Exercise requirements:
Retype every line of these rows exactly as they appear.

Record extracts:
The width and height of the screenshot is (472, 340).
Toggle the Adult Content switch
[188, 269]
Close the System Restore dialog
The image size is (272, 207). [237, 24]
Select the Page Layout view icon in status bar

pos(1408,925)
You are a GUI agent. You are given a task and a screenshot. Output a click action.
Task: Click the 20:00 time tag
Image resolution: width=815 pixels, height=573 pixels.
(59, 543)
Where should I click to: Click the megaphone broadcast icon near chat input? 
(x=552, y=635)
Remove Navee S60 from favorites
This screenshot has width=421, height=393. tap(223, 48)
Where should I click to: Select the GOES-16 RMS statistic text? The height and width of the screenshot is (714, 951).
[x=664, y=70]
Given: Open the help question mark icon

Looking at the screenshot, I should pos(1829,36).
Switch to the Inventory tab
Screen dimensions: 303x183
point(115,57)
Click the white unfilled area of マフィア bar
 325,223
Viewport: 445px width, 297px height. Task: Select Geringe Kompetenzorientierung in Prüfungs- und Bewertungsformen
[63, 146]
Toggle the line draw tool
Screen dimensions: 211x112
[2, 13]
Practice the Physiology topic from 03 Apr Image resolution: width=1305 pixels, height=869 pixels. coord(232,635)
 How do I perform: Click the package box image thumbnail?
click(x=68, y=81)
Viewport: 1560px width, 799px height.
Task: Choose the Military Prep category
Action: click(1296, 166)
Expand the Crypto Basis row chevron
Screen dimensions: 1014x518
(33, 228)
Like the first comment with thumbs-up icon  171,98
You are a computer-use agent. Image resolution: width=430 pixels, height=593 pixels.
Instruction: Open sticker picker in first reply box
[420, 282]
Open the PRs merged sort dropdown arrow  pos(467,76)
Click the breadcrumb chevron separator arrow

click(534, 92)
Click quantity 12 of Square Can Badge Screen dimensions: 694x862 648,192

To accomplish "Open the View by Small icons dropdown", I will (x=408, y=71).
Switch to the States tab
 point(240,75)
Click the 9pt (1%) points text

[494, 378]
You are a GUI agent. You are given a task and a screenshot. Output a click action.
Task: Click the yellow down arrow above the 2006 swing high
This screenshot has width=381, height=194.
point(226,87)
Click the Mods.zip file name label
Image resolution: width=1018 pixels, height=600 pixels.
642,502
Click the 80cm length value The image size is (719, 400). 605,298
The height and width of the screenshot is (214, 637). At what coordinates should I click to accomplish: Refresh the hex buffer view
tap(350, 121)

Task result:
The width and height of the screenshot is (472, 340).
Toggle the Adult Content switch
[188, 269]
Close the System Restore dialog
The image size is (272, 207). [237, 24]
Select the Page Layout view icon in status bar

pos(1408,925)
You are a GUI agent. You are given a task and a screenshot. Output a click action.
Task: Click the 20:00 time tag
Image resolution: width=815 pixels, height=573 pixels.
(59, 543)
Where should I click to: Click the megaphone broadcast icon near chat input? 
(x=552, y=635)
Remove Navee S60 from favorites
This screenshot has width=421, height=393. tap(223, 48)
Where should I click to: Select the GOES-16 RMS statistic text? The height and width of the screenshot is (714, 951).
[x=664, y=70]
Given: Open the help question mark icon

Looking at the screenshot, I should pos(1829,36).
Switch to the Inventory tab
Screen dimensions: 303x183
point(115,57)
Click the white unfilled area of マフィア bar
 325,223
Viewport: 445px width, 297px height. Task: Select Geringe Kompetenzorientierung in Prüfungs- und Bewertungsformen
[63, 146]
Toggle the line draw tool
Screen dimensions: 211x112
[2, 13]
Practice the Physiology topic from 03 Apr Image resolution: width=1305 pixels, height=869 pixels. coord(232,635)
 How do I perform: Click the package box image thumbnail?
click(x=68, y=81)
Viewport: 1560px width, 799px height.
Task: Choose the Military Prep category
Action: click(1296, 166)
Expand the Crypto Basis row chevron
Screen dimensions: 1014x518
(33, 228)
Like the first comment with thumbs-up icon  171,98
You are a computer-use agent. Image resolution: width=430 pixels, height=593 pixels.
Instruction: Open sticker picker in first reply box
[420, 282]
Open the PRs merged sort dropdown arrow  pos(467,76)
Click the breadcrumb chevron separator arrow

click(534, 92)
Click quantity 12 of Square Can Badge Screen dimensions: 694x862 648,192

To accomplish "Open the View by Small icons dropdown", I will (x=408, y=71).
Switch to the States tab
 point(240,75)
Click the 9pt (1%) points text

[494, 378]
You are a GUI agent. You are given a task and a screenshot. Output a click action.
Task: Click the yellow down arrow above the 2006 swing high
This screenshot has width=381, height=194.
point(226,87)
Click the Mods.zip file name label
Image resolution: width=1018 pixels, height=600 pixels.
642,502
Click the 80cm length value The image size is (719, 400). 605,298
The height and width of the screenshot is (214, 637). At what coordinates should I click to accomplish: Refresh the hex buffer view
tap(350, 121)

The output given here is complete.